Nano-Electronics/Spintronics and Nano-Optics
Nano-Electronics/Spintronics and Nano-Optics
◈ 연 사 : 김 광 수 교수 (포항공대 화학과)
◈ 일 시 : 2010년 4월 9일 (금) 오후 2:45 ~ 4:15
◈ 장 소 : LG동 강당
◈ 초청자 : 권 오 대 교수 (T.2212)
Abstract
I discuss the electron and spin transport phenomena in nanodevices [1]. Given that an intricate problem in molecular electronics is to control the molecule-electrodes contacts, I will show that carbon-based electrodes are able to provide pristine molecular characteristics much better than Au or Ru electrodes. Graphene nanoribbon spin-valve devices are found to show the super magnetoresistance behavior, i.e., the ideal behaviour with perfect transmission/reflection for the parallel/anti-parallel spin configuration [2]. The device is able to play a role as a spin filter which selectively transmits near 100% spin-polarized current.
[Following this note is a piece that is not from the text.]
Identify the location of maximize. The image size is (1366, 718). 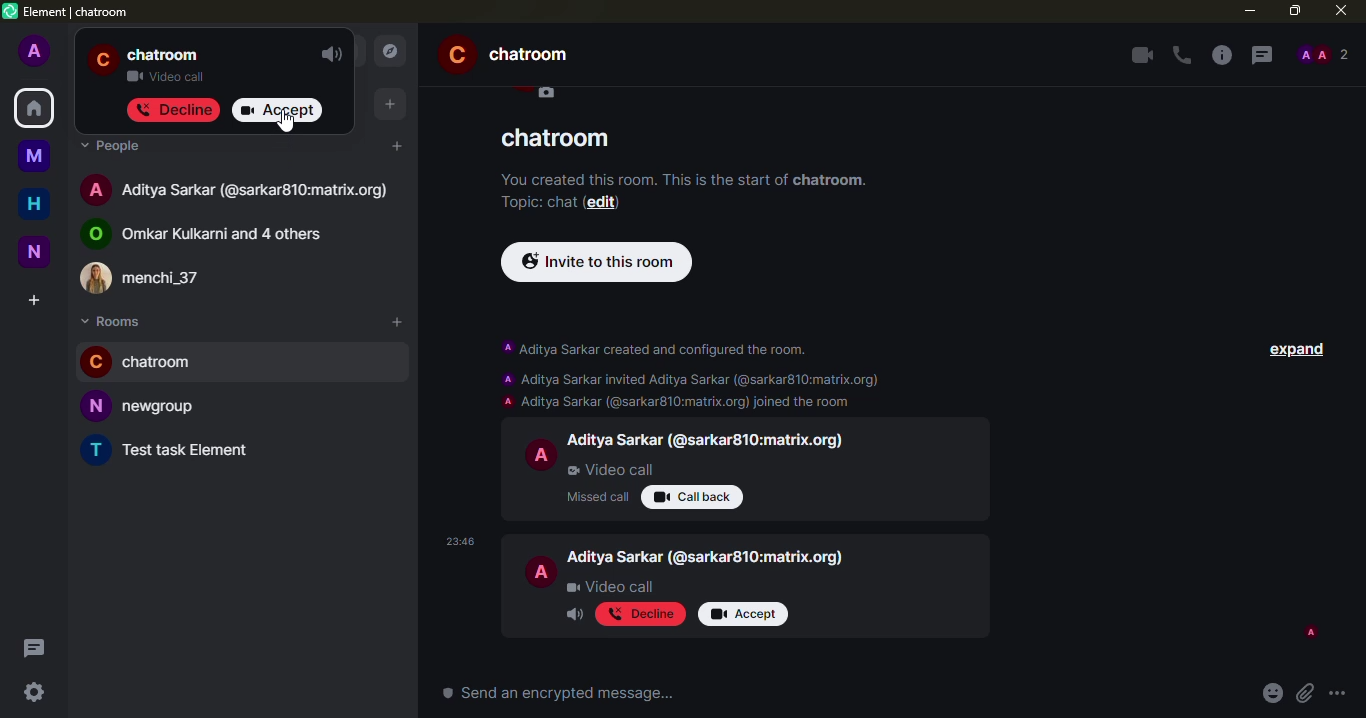
(1292, 11).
Our recent work on the graphene synthesis and transfer [3] and the enhanced resonance Raman spectroscopy on the graphene substrate through nano-scale lenses are also addressed for the futuristic graphene nanotechnology.
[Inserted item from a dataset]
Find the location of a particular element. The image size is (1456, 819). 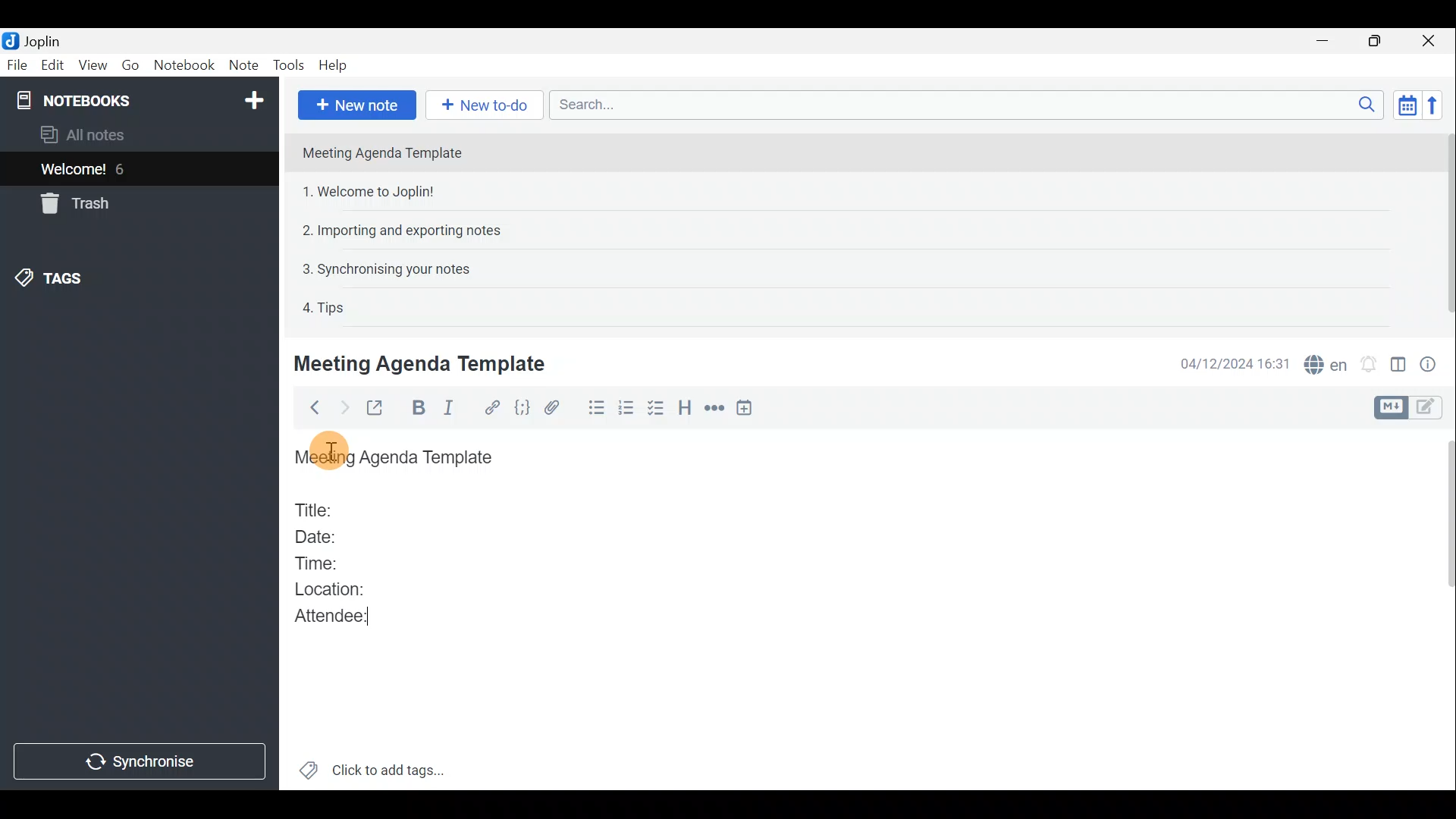

Forward is located at coordinates (342, 407).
Then, I discuss nanoscale lenses showing the super-resolution. Despite numerous studies of miniaturized lenses, no serious studies have been undertaken on lenses for subwavelength nano-optics. Thus, we fabricate well-defined self-assembled organic nanoscale lenses with sphere-derived shapes of radius from 50 to 3000 nm [4]. These nanoscale spherical lenses show near-field high-resolution. In contrast to geometrical optics lenses, they exhibit curvilinear trajectories of light, resulting in remarkably short near-field focal lengths. This in turn results in near-field magnification which is able to resolve features beyond the diffraction-limit. Such spherical nanolenses provide new pathways for lens-based near-field focusing and high-resolution optical imaging at very low intensities.
[1] (a) W. Y. Kim, et al. Acc. Chem. Res. 43, 111 (2010). (b) W. Y. Kim, et al. Chem. Soc. Rev. 38, 2319 (2009). (c) D. Cheng, et al. Phys. Rev. Lett. 96, 096104 (2006).
[2] W. Y. Kim, K. S. Kim, Nature Nanotech. 3, 408 (2008).
[3] K. S. Kim, et al. Nature 457, 706 (2009).
[4] Lee, J. Y. et al. Nature 460, 498 (2009).